Do not, however, confuse this with the generally disappointing performance – especially from the 2.0 CDTi.
The Antara’s economy figures in normal driving are way off the manufacturer’s claims – by around 25%. In real-world driving, you’ll rarely better 30mpg and, when towing, you can expect mpg figures in the low 20s.
On manual cars, make sure that the clutch operation is free from slippage and smooth – no jerking or clonks.
There have been reports of dual-mass flywheel failures at surprisingly low mileages and replacing one, in addition to a new clutch, can land you with a bill close to £2000.
You should also check a car’s mileage reading against its service and MoT history. A few owners have reported Antaras ‘clocking’ themselves – that is, the digital odometer resetting itself to a significantly lower level. It’s not hard to imagine some owners seeing that as something of a bonus and not reporting it.

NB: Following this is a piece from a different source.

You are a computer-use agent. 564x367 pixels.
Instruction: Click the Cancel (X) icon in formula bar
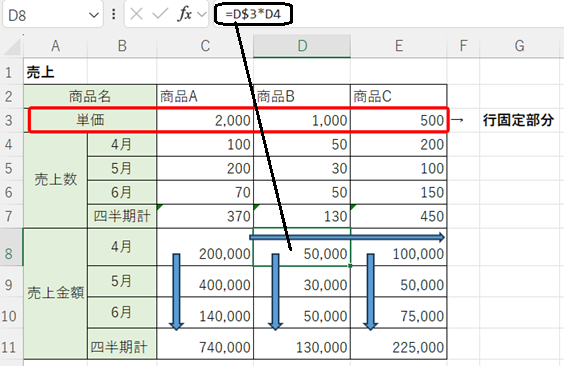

This makes an Antara without all its documentary history suspicious. But remember that you can get a car’s MoT history via the DVSA website, and that will show past mileage readings.
Vauxhall Antaras were far from exciting when new, but have also suffered greater depreciation than many competitors, so have become more appealing as a secondhand buy.
They make decent tow cars, too, as long as you adjust your expectations and don’t anticipate getting a technological tour de force.
It’s like buying something half a generation older. If you know the score, that’s not half bad.
We think the best used Vauxhall Antara to buy is the 2.2 CDTi SE (181bhp) version. Yes, it is the most powerful variant with the most kit. But it tows better and is only £200 more than the less gusty version.
However, we’d avoid the 2.2 CDTi Exclusiv 2WD version. Not only does it not have the benefit of four-wheel drive, it’s also been stripped of any goodies.
What you need to know
Here we are looking at Vauxhall Antaras built between 2007 and 2015. Right now, prices range from about £3500 to £18,000.
As usual, it is best to ignore the lowest quoted price and accept that the good stuff starts somewhat higher, say around £4250 upwards for something with the right history and less than 100,000 on the clock.
Add another £1000 or so and you can acquire a top-spec SE model with 65,000 miles and one previous owner; we found a number like that.
Post-facelift models without mega mileage on them start at £7000 for an Exclusiv, £7500 with 4WD and more like £8250-plus for the much-harder-to-find 181bhp models.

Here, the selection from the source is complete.